YOUR ASSIGNMENT: What is needed is every line of the material that contains "menu".
(ENTRIES SHOWN begins)
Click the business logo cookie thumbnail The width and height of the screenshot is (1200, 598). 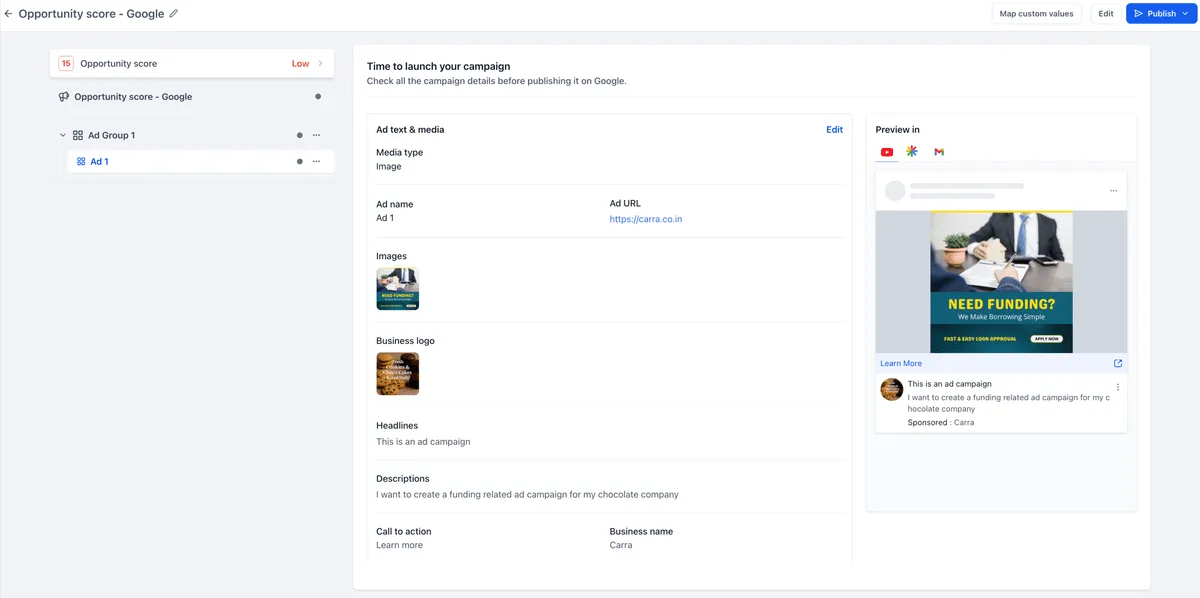(x=398, y=374)
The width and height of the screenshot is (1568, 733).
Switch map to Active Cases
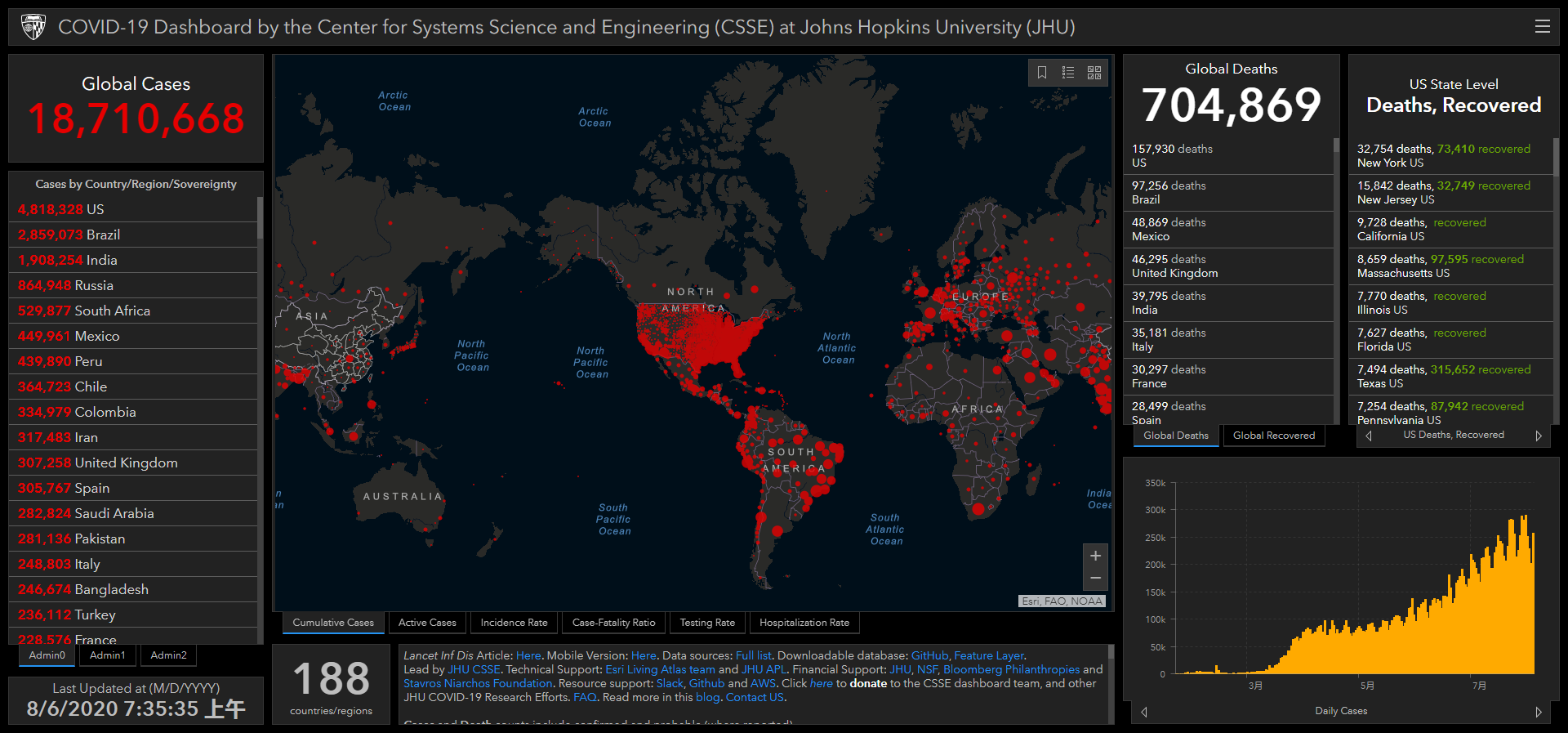tap(427, 623)
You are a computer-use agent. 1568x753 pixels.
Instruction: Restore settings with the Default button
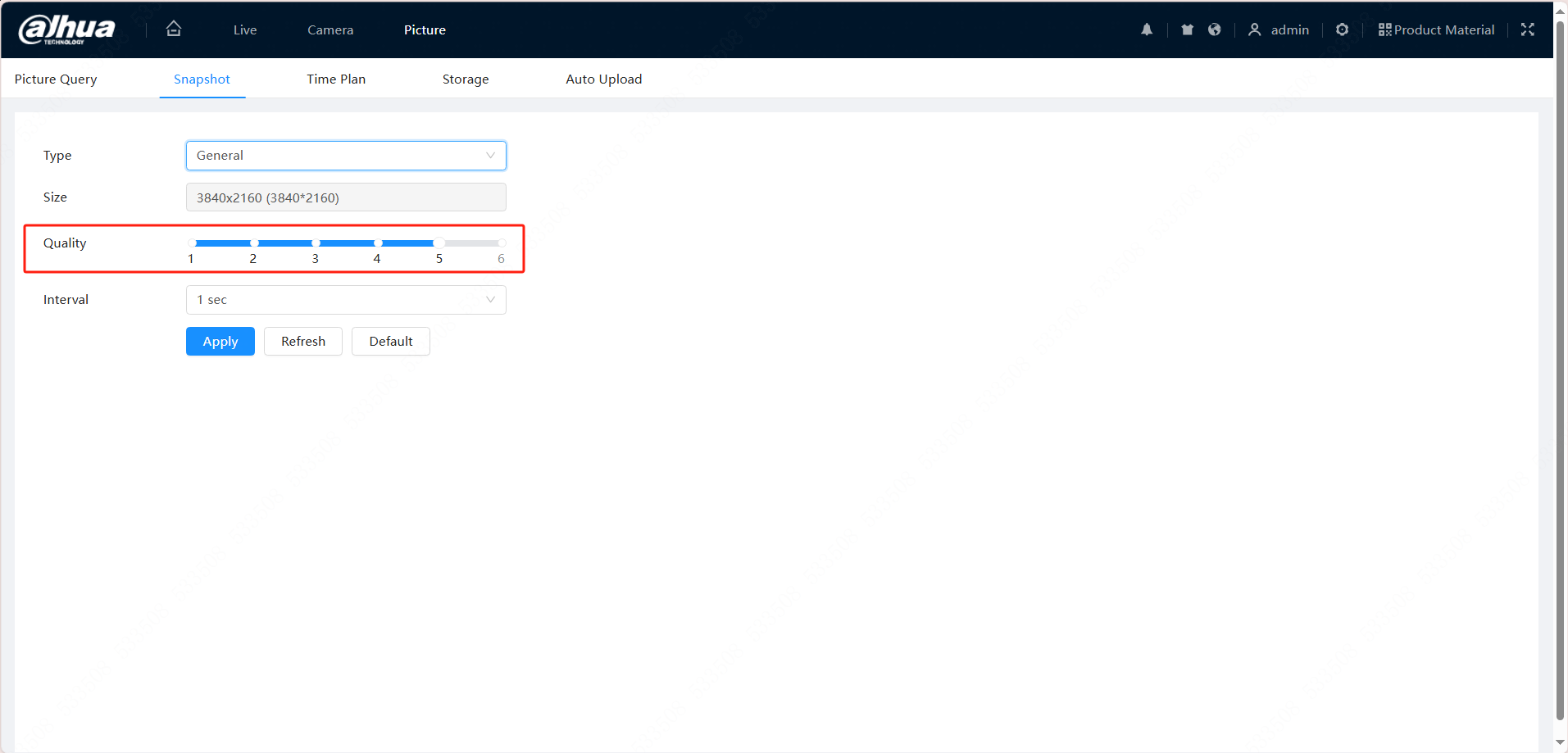[x=391, y=342]
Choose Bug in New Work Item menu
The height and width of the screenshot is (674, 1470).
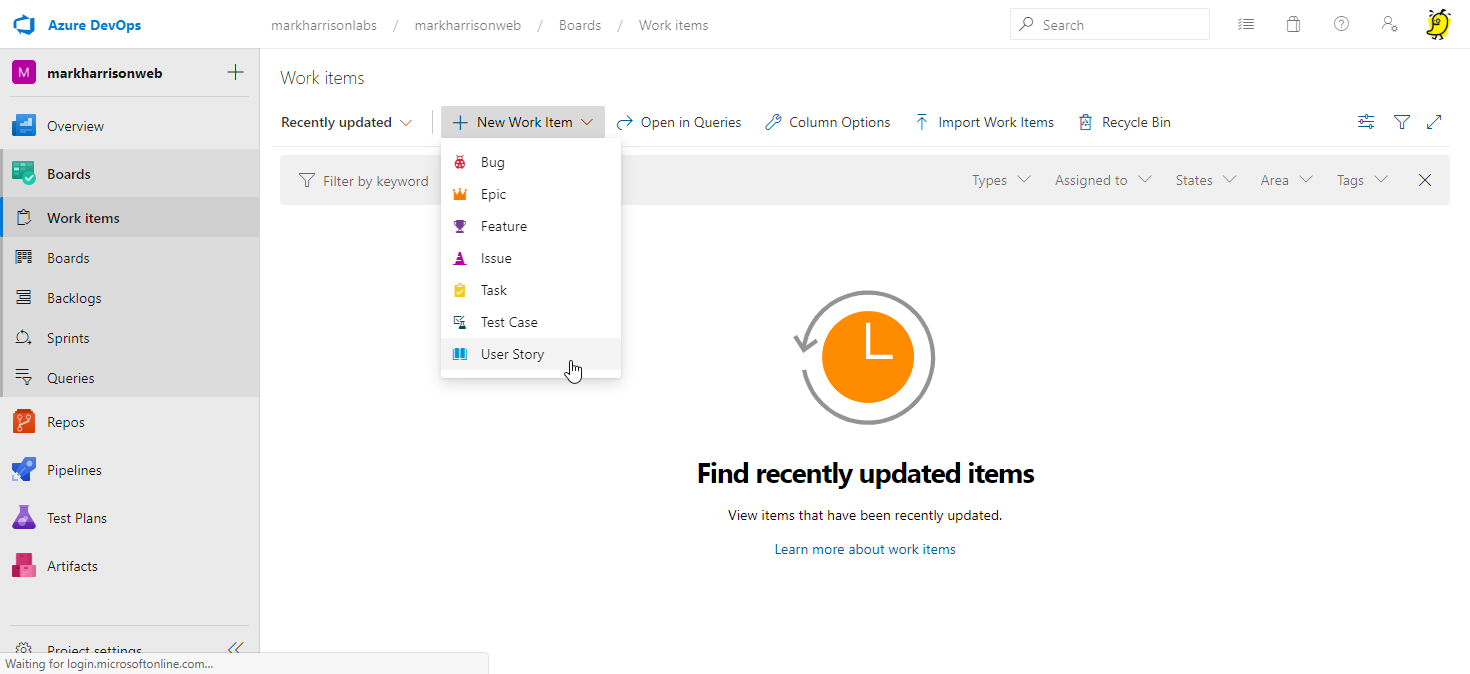492,162
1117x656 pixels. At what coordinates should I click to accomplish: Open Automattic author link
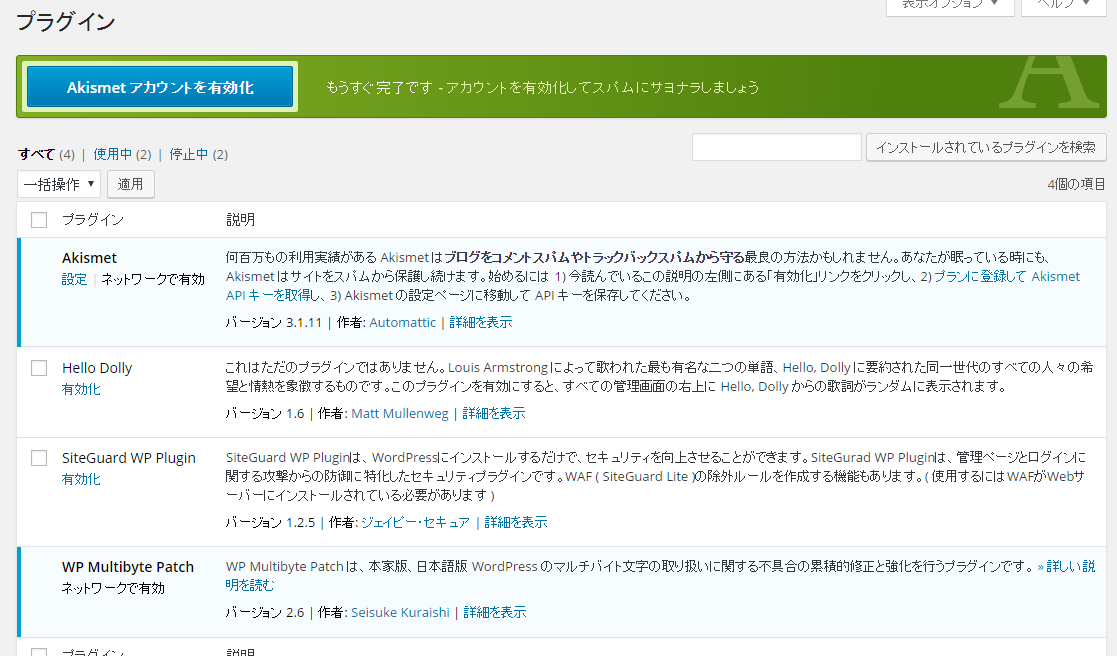(x=402, y=322)
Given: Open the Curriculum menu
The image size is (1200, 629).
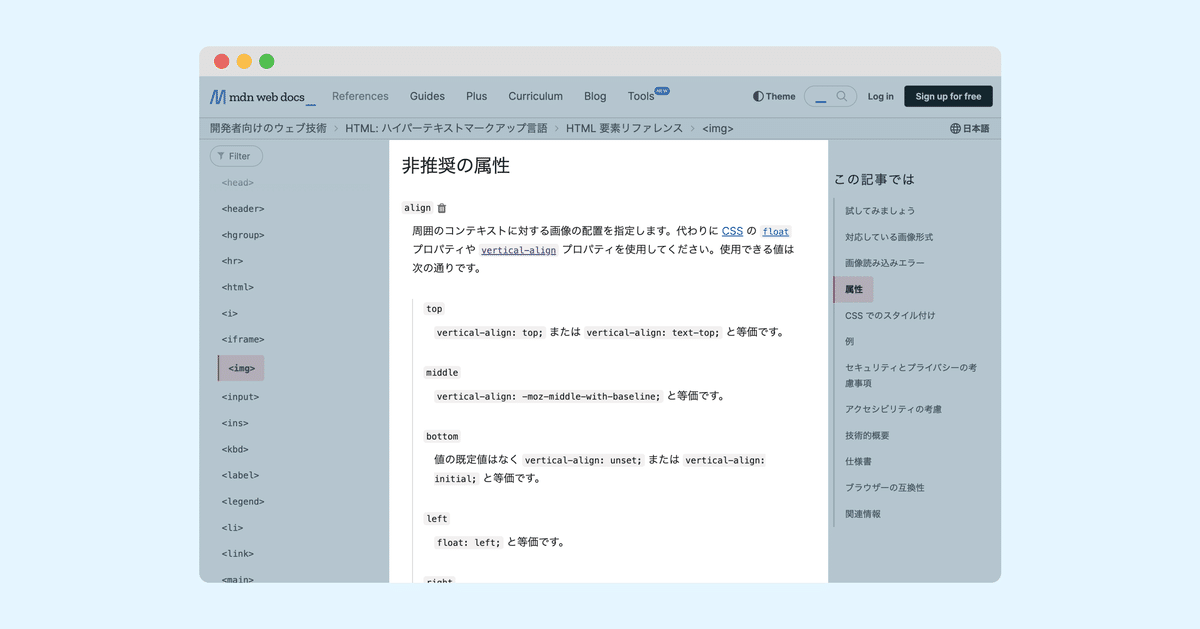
(ENTRIES SHOWN ends)
ANSWER TO THE EXERCISE:
Choose Bug in New Work Item menu
Given: Open the Curriculum menu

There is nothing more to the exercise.